Instead, Cortes made some relief appearances in June, then was in the rotation full-time by the end of July. He kept his aspirations modest: He just wanted to be on the roster when the Yankees traveled to his hometown of Miami on July 30. His wish came true, and he made 11 starts across August and September.Still, when it came time to decide whether or not to showcase himself in winter ball, he needed to ask his pitching coach if he had a chance to make the 2022 roster.
“I think it gets me in trouble sometimes, but I’m super realistic about opportunities and situations,” Cortes said. “I knew this offseason we might sign somebody, or things might change with Luis Severino coming back. Or maybe somebody performs better than me in spring training and I need to fight my way back into the rotation again, or onto the team.”

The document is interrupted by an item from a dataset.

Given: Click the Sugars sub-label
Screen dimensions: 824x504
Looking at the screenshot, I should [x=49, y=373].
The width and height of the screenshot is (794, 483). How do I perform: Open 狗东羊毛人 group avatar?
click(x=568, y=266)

Blake turned out to be correct — Cortes did indeed have “a shot” at making the team. Boone turned out to be correct, too: Cortes wound up an All-Star. These anecdotes have become part of the Legend of Nestor, the guy who doesn’t expect anything but keeps earning his opportunities.
As Cortes continues to take the ball for the Yankees every fifth day, the feeling of stability is starting to settle on his mind.

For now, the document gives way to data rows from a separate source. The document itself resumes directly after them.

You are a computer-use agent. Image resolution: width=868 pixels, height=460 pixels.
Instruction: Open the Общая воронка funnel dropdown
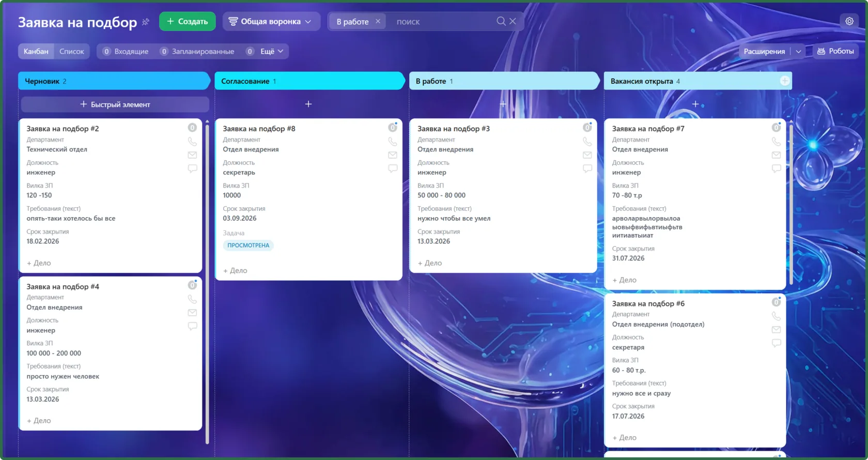tap(271, 21)
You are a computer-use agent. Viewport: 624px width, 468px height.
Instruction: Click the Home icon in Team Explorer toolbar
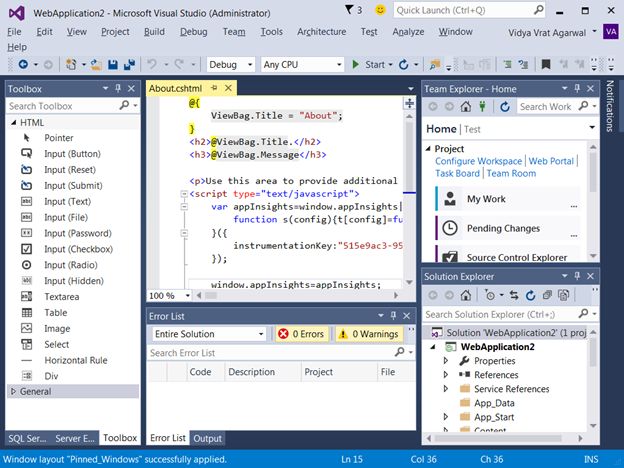coord(468,106)
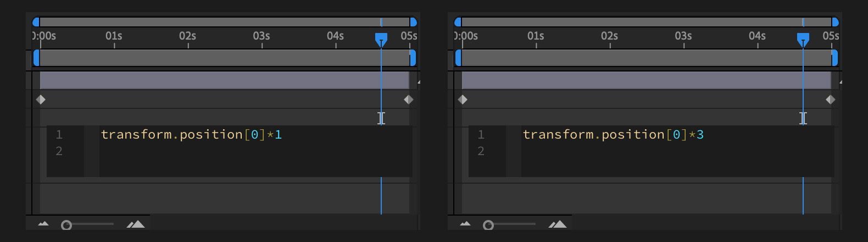
Task: Click the expression text ending in *3
Action: point(613,135)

“I think I feel more secure with my standing,” Cortes said. “There’s gonna be bumps in the road. Maybe I give up seven runs in one inning. That’s just part of the game. Honestly, I might be in the minor leagues in three, four years, or next year, whatever. But I won’t forget what I’ve been asked to do this year, and that has to give me some belief and some security in feeling like I won’t be the old version of myself again.”On the outside, friends, fans, and observers see a man who has made it to the top — the New York Yankees’ starting rotation — and is the portrait of determination, persistence, and success. On the inside, Cortes is adjusting to his newfound status. The Yankees simply consider him a stable member of their rotation. He is a fan favorite who has a nickname — Nasty Nestor — that was printed on shirts for a stadium giveaway item and Cortes now has tattooed on his wrist.
Cortes ascended from being drafted 1,094th overall to a star player on a team with serious championship aspirations. He is still acclimating, and taking a look at the scenery as he stands at the top. After all, a person can’t climb a mountain that steep without feeling a little bit out of breath.